President Trump on Monday announced that the U.S. will designate North Korea as a state sponsor of terrorism.
“Today, the United States is designating North Korea as a state sponsor of terrorism,” he said at the White House, according to Bloomberg.
“Should have happened a long time ago,” Trump continued. “Should have happened years ago.”
“In addition to threatening the world with nuclear devastation, North Korea has repeatedly supported acts of international terrorism including assassinations on foreign soil.”
Trump’s announcement came at the start of a meeting with his Cabinet Monday, and he called the move against North Korea’s government “a very large one.”
The president also pledged that the Treasury Department on Tuesday would reveal additional measures impacting North Korea.
Bloomberg on Monday reported that North Korea will join Iran, Sudan and Syria on America’s list of state sponsors of terrorism.
Cuba was also once listed under that label, but former President Barack Obama removed the island nation in 2015.
North Korea was additionally previously named as a state sponsor of terrorism until 2008, when former President George W. Bush erased the distinction.
Bush changed the label in an effort to salvage a delicate nuclear agreement with North Korea at the time.
Trump’s remarks about assassinations may reference the February killing of North Korean leader Kim Jong Un’s half-brother.
Kim Jong Nam died at the Kuala Lumpur airport in Malaysia after VX nerve agent was smeared on his face and eyes.
Monday’s designation places trade restrictions on North Korea that are essentially already implemented.
The State Department said that the status limits U.S. foreign assistance and bans defense exports and sales to North Korea.
The label also boosts limits on exports of dual-use items and affects financial transactions to the Asian nation.
Trump and Kim Jong Un have repeatedly traded verbal barbs this year over North Korea’s pursuit of nuclear weapons.
North Korea has long pledged to gain nuclear arms and intercontinental ballistic missiles capable of delivering them to the U.S.

(Collected data entries)
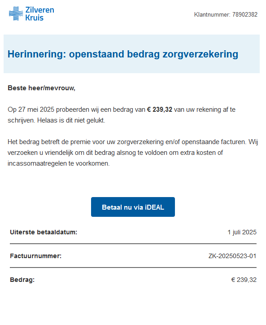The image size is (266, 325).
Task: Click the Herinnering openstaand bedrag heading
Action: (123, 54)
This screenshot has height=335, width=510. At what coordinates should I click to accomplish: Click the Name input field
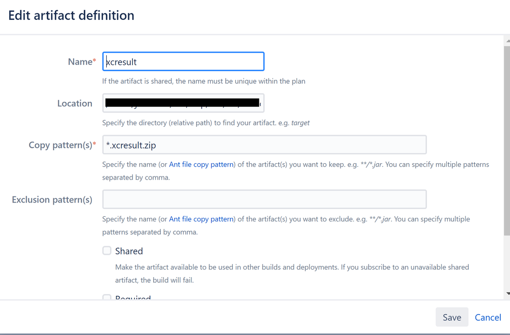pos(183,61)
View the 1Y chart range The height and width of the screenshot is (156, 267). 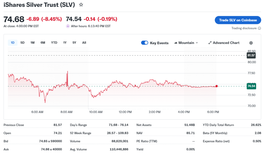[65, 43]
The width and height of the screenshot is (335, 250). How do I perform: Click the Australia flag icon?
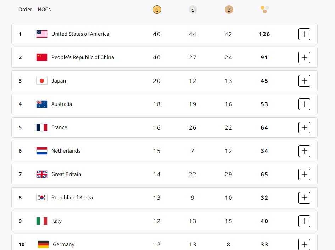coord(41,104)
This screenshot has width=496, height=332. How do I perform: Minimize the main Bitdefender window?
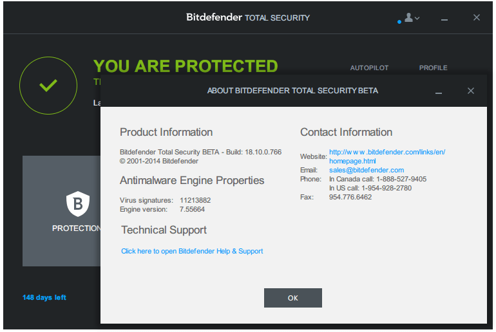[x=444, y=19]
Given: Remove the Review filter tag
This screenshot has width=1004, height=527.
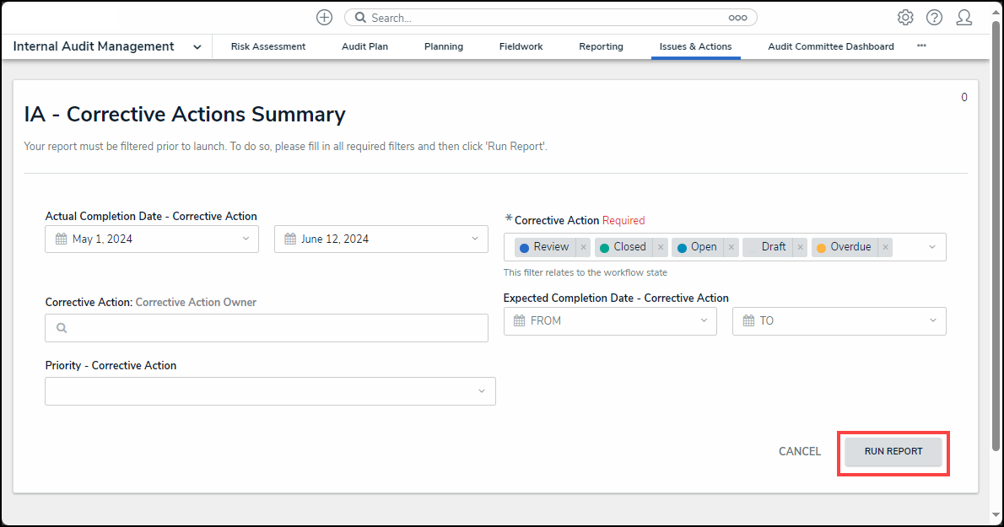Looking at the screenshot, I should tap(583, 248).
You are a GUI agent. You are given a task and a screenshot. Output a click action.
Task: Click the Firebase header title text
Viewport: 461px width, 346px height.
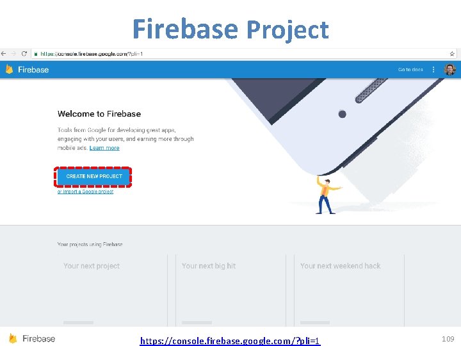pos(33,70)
==
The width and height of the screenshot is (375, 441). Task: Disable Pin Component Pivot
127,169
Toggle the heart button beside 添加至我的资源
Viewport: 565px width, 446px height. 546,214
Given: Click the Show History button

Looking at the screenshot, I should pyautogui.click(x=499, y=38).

> _WHAT THE EXERCISE ASKS_
Write out the passage of the news report on North Korea's terrorism designation from "North Korea was" up to and including "Jong Un’s half-brother.". The entries are separate material, apart from the news report.

> _EXERCISE OUTPUT_
North Korea was additionally previously named as a state sponsor of terrorism until 2008, when former President George W. Bush erased the distinction.
Bush changed the label in an effort to salvage a delicate nuclear agreement with North Korea at the time.
Trump’s remarks about assassinations may reference the February killing of North Korean leader Kim Jong Un’s half-brother.